In June 2017, CMS-district was reported to be on a 150.000 Chromebooks 1:1 program.
It looks like 1:1 Chromebook programs have come become very popular on the basis of adoption and evangelizing by enthusiastic users in schools. The suburbs of Chicago are most often mentioned as influencers. Leyden in District 212 has on its main page Dr. Nick Polyak saying "Over 2,000 educators from across the country have visited Leyden to learn about teaching and learning in the digital age." which clearly refers to its 1:1 program. The history of Leyden's 1:1 program is clearly told in the 2014 article "How many administrators does it take to get a district to go one to one". So there is evidence that successful schools indeed show others the way.

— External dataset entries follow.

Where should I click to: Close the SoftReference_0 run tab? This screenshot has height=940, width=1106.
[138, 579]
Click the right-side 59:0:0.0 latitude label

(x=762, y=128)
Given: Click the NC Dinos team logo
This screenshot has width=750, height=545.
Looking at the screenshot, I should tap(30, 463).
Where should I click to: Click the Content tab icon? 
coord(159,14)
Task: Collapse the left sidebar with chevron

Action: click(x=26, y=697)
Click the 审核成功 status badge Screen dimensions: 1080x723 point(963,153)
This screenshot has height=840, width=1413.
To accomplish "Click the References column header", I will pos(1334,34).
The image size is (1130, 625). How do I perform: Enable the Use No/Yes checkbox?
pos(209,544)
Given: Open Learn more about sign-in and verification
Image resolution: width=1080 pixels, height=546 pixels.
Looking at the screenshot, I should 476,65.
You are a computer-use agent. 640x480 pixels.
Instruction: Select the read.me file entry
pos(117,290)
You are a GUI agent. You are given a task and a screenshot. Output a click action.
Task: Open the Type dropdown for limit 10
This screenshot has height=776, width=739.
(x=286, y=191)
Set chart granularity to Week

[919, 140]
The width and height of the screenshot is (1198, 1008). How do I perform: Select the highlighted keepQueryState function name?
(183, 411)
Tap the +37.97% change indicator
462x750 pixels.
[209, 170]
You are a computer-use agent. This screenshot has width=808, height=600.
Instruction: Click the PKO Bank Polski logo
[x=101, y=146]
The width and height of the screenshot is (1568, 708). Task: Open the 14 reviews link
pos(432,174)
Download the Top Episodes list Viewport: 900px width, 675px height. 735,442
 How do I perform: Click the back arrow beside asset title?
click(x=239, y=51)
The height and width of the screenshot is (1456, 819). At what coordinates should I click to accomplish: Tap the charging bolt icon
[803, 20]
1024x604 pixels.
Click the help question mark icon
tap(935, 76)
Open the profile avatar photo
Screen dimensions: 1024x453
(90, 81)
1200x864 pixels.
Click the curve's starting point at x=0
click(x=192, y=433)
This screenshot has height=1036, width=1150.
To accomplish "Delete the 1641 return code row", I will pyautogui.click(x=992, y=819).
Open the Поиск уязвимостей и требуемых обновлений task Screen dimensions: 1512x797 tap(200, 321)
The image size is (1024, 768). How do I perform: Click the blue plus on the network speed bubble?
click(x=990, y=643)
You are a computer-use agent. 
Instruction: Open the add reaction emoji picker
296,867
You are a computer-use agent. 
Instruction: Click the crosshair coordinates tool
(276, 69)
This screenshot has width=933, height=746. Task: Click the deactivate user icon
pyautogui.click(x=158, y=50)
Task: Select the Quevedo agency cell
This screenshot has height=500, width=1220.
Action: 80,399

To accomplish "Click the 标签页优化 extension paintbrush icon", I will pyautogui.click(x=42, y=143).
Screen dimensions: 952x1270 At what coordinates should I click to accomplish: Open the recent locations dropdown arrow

The original legitimization for 1:1 education may have been derived from research by the Red group (mainly financed by Intel) whose findings describe the potential of transforming education "Our findings demonstrate that schools employing a 1:1 student-computer ratio and key implementation factors outperform other schools, and reveal significant opportunities for improving education return on investment (ROI) by transforming teaching and learning". The influence of the change in teaching is also stressed academically like in "Chromebooks and the G Suite group of products, like Google Search, Gmail, and Google Docs, have rapidly expanded in American schools during the past 5 years. The impact of one-to-one Chromebook devices and the pervasive use of Google's software products in American education cannot be overstated." Apple is also promoting its own 1:1 iPad programs and there are some signs of uptake of its "classroom" software and iPads for example in San Bernardino. Other countries where 1:1 programs are successful are Sweden, New Zealand (both mentioned in the New York Times article mentioned above).